Fritz, Robert (1989) The Path of Least Resistance - Learning to become the Creative Force in your own life Fawcett Columbine, New York, USA

Arie de Geus (1999) The Living Company - Growth, Learning and Longevity in Business Nicholas Brealey Publishing Ltd, London

Bohm, David ( ) On Dialogue

Harrison Owen (1992) Open Space Technology - A User's guide Abbott Publishing, USA

  

In-depth (bullet point summary from the video, above)

Dave Snowden’s Cynefin framework offers a way for understanding and approaching systemic problems, where systems may be simple, complicated, complex or chaotic.

Simple / Linear Systems

       Conditions

              Right answer exists

              Machine type process

                     Repeating patterns

                     Consistent events

                     Clear cause and effect

       Examples

              Manufacturing

              Service production lines

       Tools

              Total Quality Management (now 6 Sigma or Lean) e.g. Process definition, Flowchart, Fishbone diagram, Operational models

 

Complicated Systems

       Conditions

              Cause and effect not obvious but discoverable

              More than one right answer possible

              Expert diagnosis required

Predictable – no unexpected emergent properties (it does what is expected unless it breaks)                           

       Example

              Jet engine

       Tools

              System Dynamics (see Meadows and Senge references above)

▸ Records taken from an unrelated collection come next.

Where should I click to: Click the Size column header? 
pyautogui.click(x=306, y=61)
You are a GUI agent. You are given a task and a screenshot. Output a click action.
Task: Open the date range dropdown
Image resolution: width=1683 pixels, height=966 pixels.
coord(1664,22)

                     e.g. Behaviour over time (including Statistical Process Control)

                     Stocks and flows

                     Causal Loops – positive and negative (balancing) feedback loops

                            Why, why?

                     Traps etc

              Viable System Model (for more information see Jackson reference, above)

Simple and Complicated would be described by E F Schumacher as ‘Convergent’. In other words, capable of solution via analysis, where it is possible to converge on a single solution, which exists and can be found.

 

Complex systems

       Conditions

              Differing worldviews, values, purposes

              Unpredictable, non-linear, flux

              No right answer or many possible answers

              Emergent events

              Challenge to power

       Examples

              Human social systems           

       Tools

              Soft systems methodology (Checkland) (for more information see Jackson reference above)

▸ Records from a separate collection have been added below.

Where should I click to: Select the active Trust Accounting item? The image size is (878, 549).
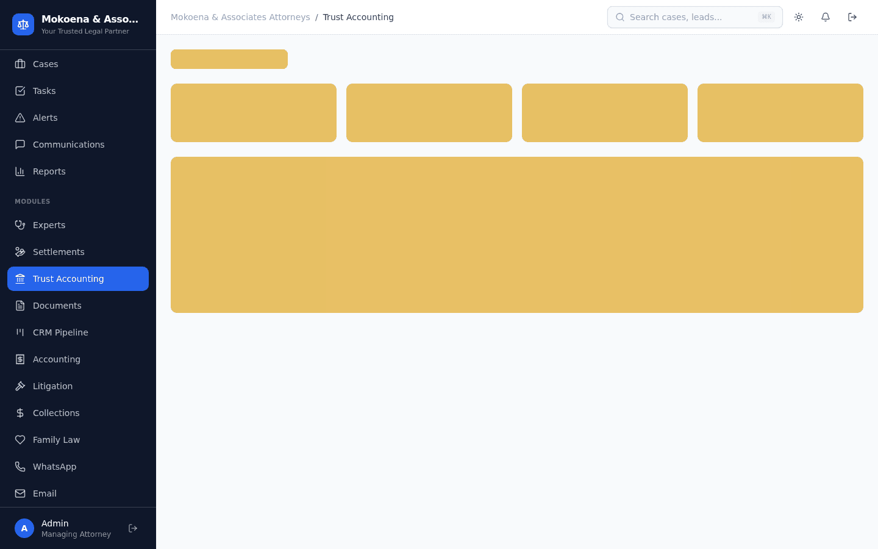click(78, 279)
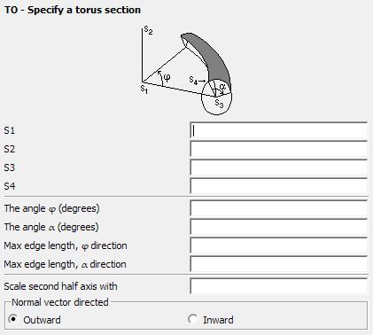Click the gray shaded torus surface in diagram
The image size is (373, 335).
215,58
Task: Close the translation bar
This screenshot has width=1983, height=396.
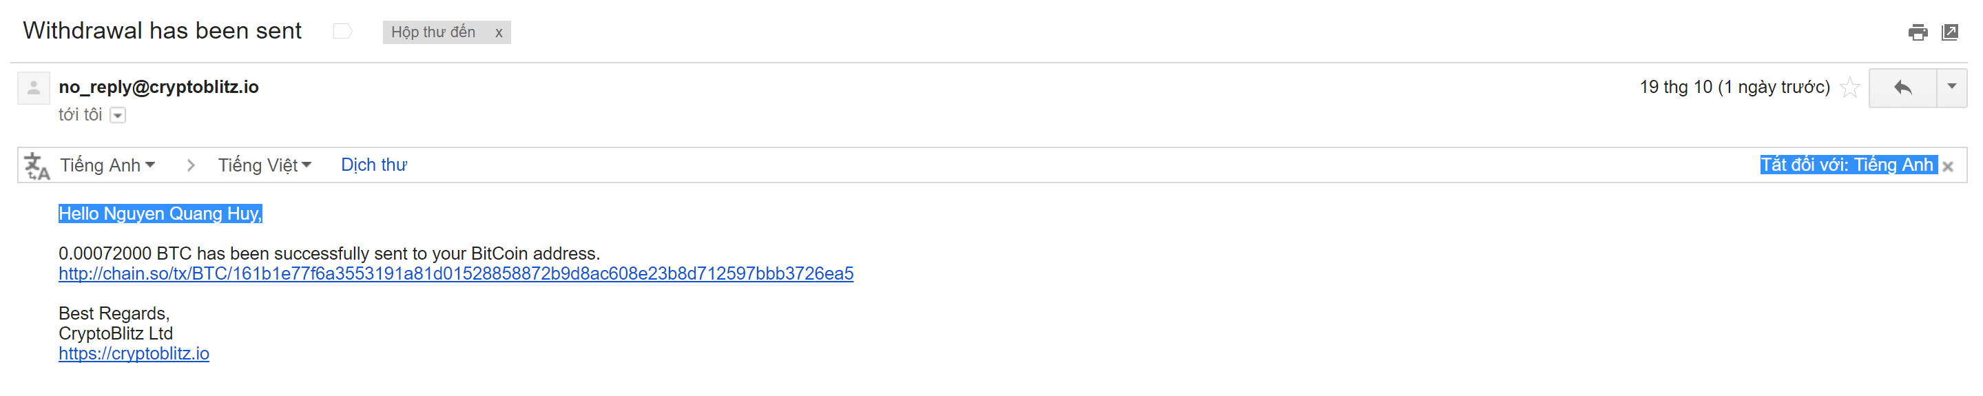Action: coord(1948,166)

                     Rich picture

                                   Consider all aspects to create as rich a picture as possible

                                   Include: feedbacks, human, social, political, cultural, elements, any sub-systems

                     Create root definitions to describe the system using CATWOE                  

              Future base (Robert Fritz – Path of Least Resistance - see reference above)

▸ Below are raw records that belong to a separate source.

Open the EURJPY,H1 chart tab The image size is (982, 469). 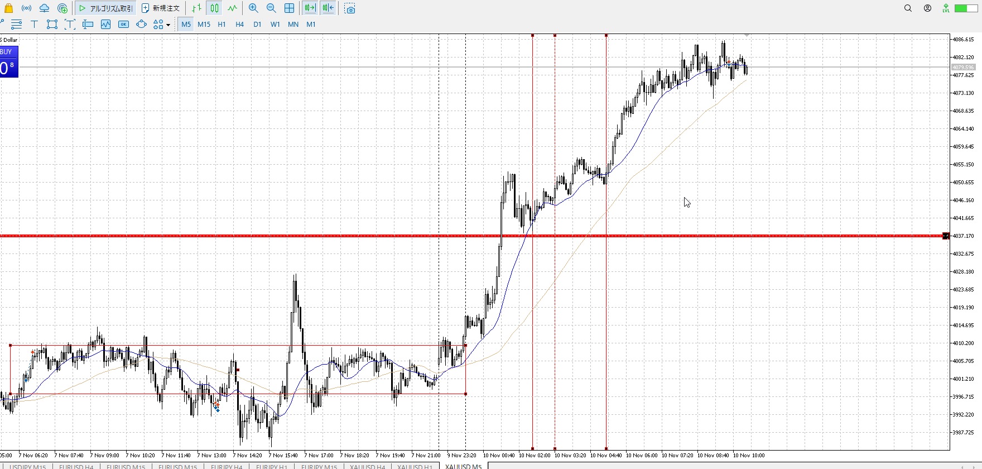272,466
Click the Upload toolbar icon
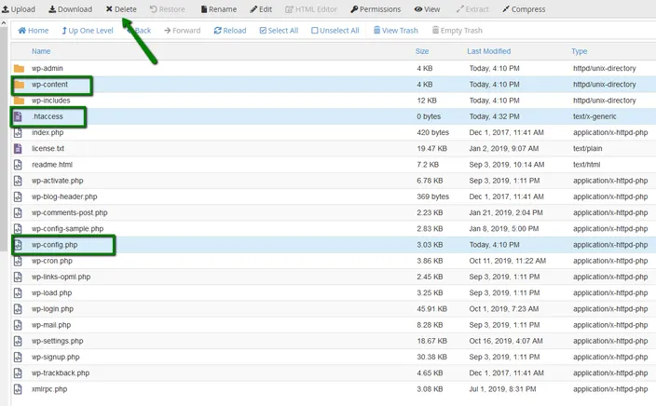The height and width of the screenshot is (406, 656). click(x=5, y=9)
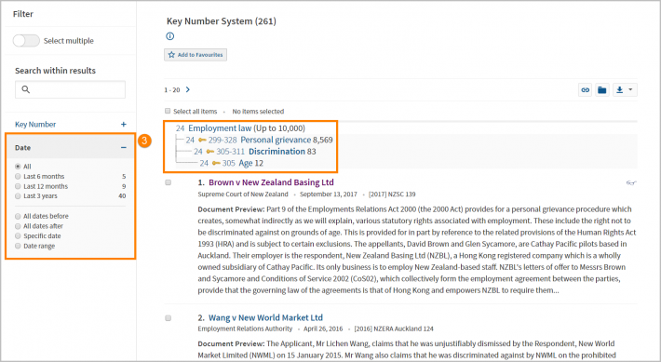The height and width of the screenshot is (362, 661).
Task: Open the download dropdown arrow
Action: tap(630, 89)
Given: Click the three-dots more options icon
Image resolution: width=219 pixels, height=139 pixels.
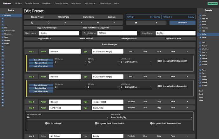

                     which also leads to Scenario planning (see Arie de Geus reference above)

              Action research/experiment (see next section of this site)

              Dialogue (see David Bohm reference above)

 

Chaos

       Conditions

              No right answers

                     No point looking

              Turbulent

                     No time to think

                     Many decisions to make

              Emergent events

       Tools to experiment with

              Collaborative enquiry

              Open space (see Harrison Owen reference above)

              Dialogue (David Bohm On Dialogue)

              Conversation (Ralph Stacey)

              Spiritual awareness       

Complex and Chaotic would be described by E F Schumacher as Divergent, where there is more than one possible answer, which cannot be reduced to a single solution and where different worldviews may never be able to converge. Schumacher criticised many approaches to solving organizational and political problems because they attempted to drag what is clearly a divergent problem into the convergent, simplifying complex issues via analysis to try to arrive at a simple, one-size-fits-all solution when this is not possible, even dangerous.

Schumacher stressed the importance of recognizing when an issue is Divergent; of working out ways to reconcile divergent views, rather than trying to force convergence.